Anna’s Archive Claims Massive Spotify Music Scrape
In a move that could represent the largest music piracy operation in history, shadow library Anna’s Archive announced it has scraped 86 million audio files from Spotify—representing 99.6% of content people actually listen to on the platform. The group claims to have backed up virtually all of Spotify’s relevant music catalog, amounting to approximately 300 terabytes of data distributed through bulk torrents. This unprecedented data extraction reveals surprising insights about streaming habits and platform content distribution.
Unprecedented Scale and Technical Details
The shadow library’s operation represents a staggering scale of data collection. According to their claims, they captured metadata for 99% of Spotify’s 256 million tracks, including 186 million unique International Standard Recording Codes (ISRCs). For comparison, MusicBrainz, the largest legal open music database, contains only about 5 million entries—making Anna’s Archive’s collection approximately 37 times larger.
Preservation Methodology and Quality
The group employed sophisticated prioritization methods, using Spotify’s own popularity metrics to determine what content to preserve first. Popular tracks were saved in their original OGG Vorbis format at 160 kilobits per second to prevent quality loss, while less popular content was compressed to OGG Opus at 75 kbps to conserve storage space. This approach reveals the group’s focus on practical preservation rather than comprehensive archiving.
Revealing Streaming Platform Realities
The data analysis uncovered surprising truths about Spotify’s catalog. Over 70% of Spotify’s 256 million tracks have a popularity score of exactly zero, meaning nobody listens to them. Only about 0.1% of songs—roughly 210,000 tracks—have popularity scores of 50 or higher, yet these account for the vast majority of all listening activity. The top three songs alone have more total plays than the bottom 20 to 100 million songs combined.
Genre Distribution and Audio Characteristics
Electronic/Dance emerged as the largest genre category by artist count with 520,075 artists, followed by Rock (370,179) and World/Traditional (202,529). Audio analysis revealed that most tracks cluster around 120 BPM with normal distribution, have low “speechiness” and “instrumentalness” scores, and predominantly use C major and G major keys. Approximately 13.5% of all tracks are tagged as explicit content.
Preservation vs. Piracy: The Ethical Debate
Anna’s Archive frames their operation as cultural preservation rather than piracy, stating they’re building “a music archive primarily aimed at preservation.” They argue that existing archiving efforts focus too heavily on popular artists and audiophile formats, leaving obscure music vulnerable to disappearance if platforms change policies or shut down. The decentralized torrent distribution creates redundancy that can’t be eliminated by any single entity.

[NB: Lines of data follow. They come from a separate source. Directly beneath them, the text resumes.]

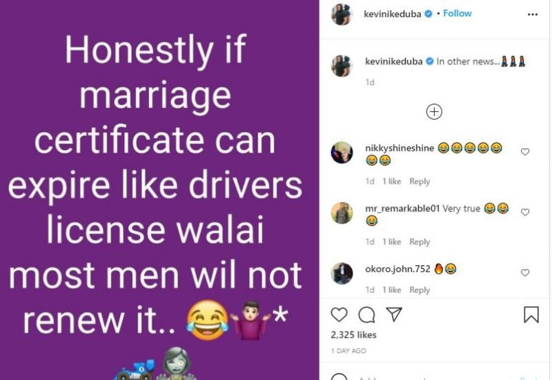The width and height of the screenshot is (552, 380).
Task: Open kevinikeduba's profile from header username
Action: tap(392, 14)
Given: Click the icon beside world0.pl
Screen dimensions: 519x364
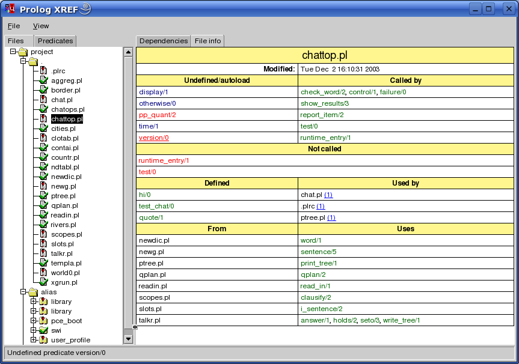Looking at the screenshot, I should click(43, 273).
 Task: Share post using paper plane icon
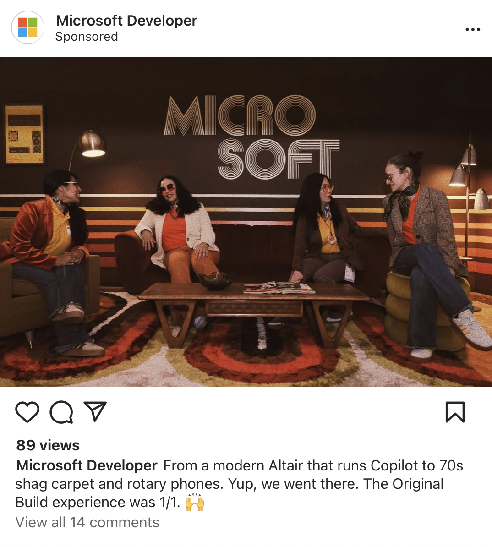click(x=95, y=411)
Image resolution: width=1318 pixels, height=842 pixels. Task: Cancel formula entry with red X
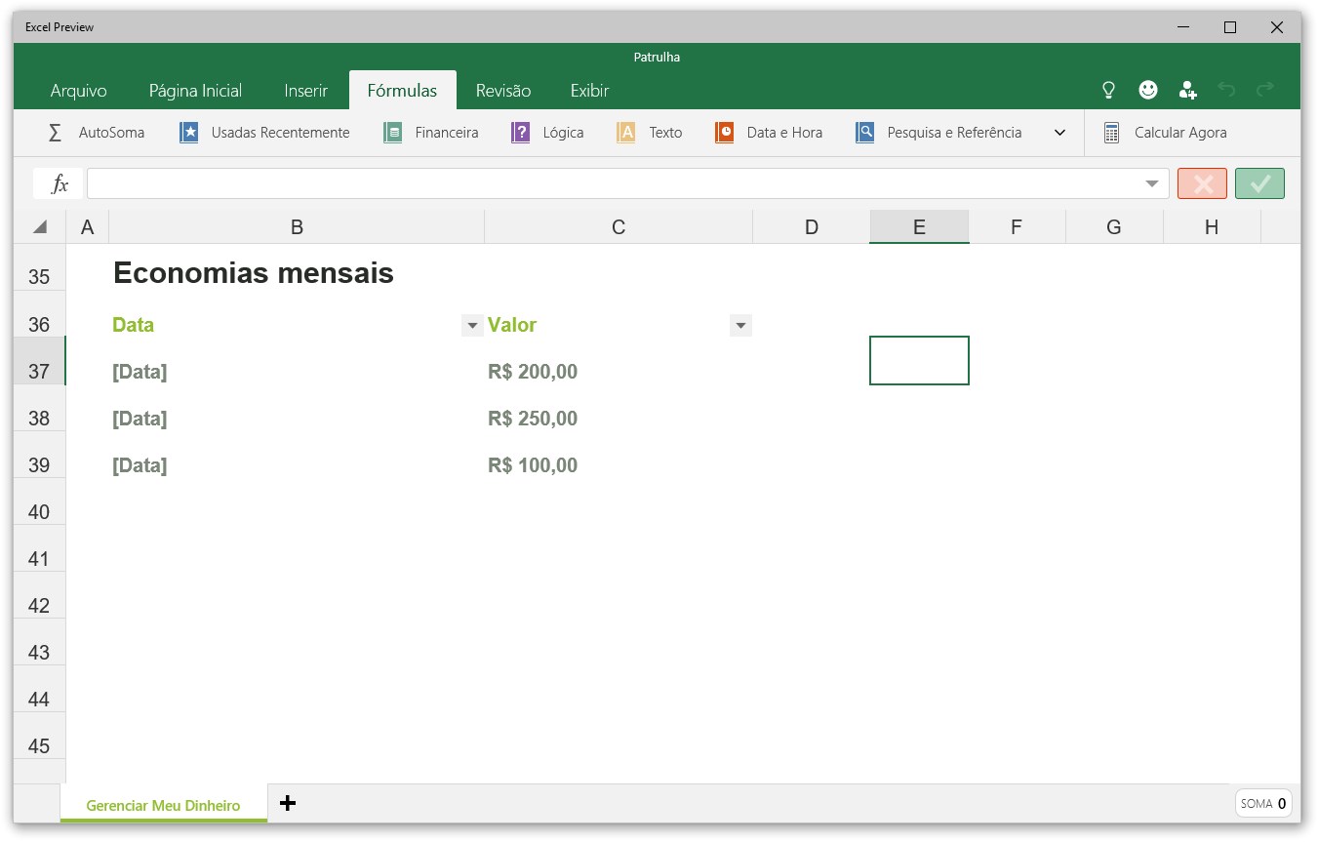[x=1202, y=183]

Legal Implications and Industry Response
Spotify has acknowledged the breach, with a spokesperson stating that “a third party scraped public metadata and used illicit tactics to circumvent DRM to access some of the platform’s audio files.” The company carefully noted “some” audio files rather than confirming the 86 million figure. Anna’s Archive already faces significant legal pressure, with Belgium issuing blocking orders carrying fines up to €500,000, UK High Court blocks in December 2024, and Germany’s major ISPs blocking the site’s main domains in October 2025.
Industry Impact and Future Consequences
The financial implications for artists are significant, as Spotify pays artists between $0.003 and $0.005 per stream. According to industry calculators, 1 million reproductions would yield approximately $4,370 in royalties—revenue that disappears with free torrent distribution. The legal response is expected to be severe, with the music industry likely to pursue aggressive litigation given the scale of the infringement.
Currently, only metadata has been fully released, with audio files rolling out gradually through bulk torrents starting with the most popular tracks. The data is already distributed across thousands of torrent nodes worldwide, making complete eradication nearly impossible. This distribution method represents both the strength of the archive’s preservation model and the challenge for rights holders seeking to protect their intellectual property in the digital age.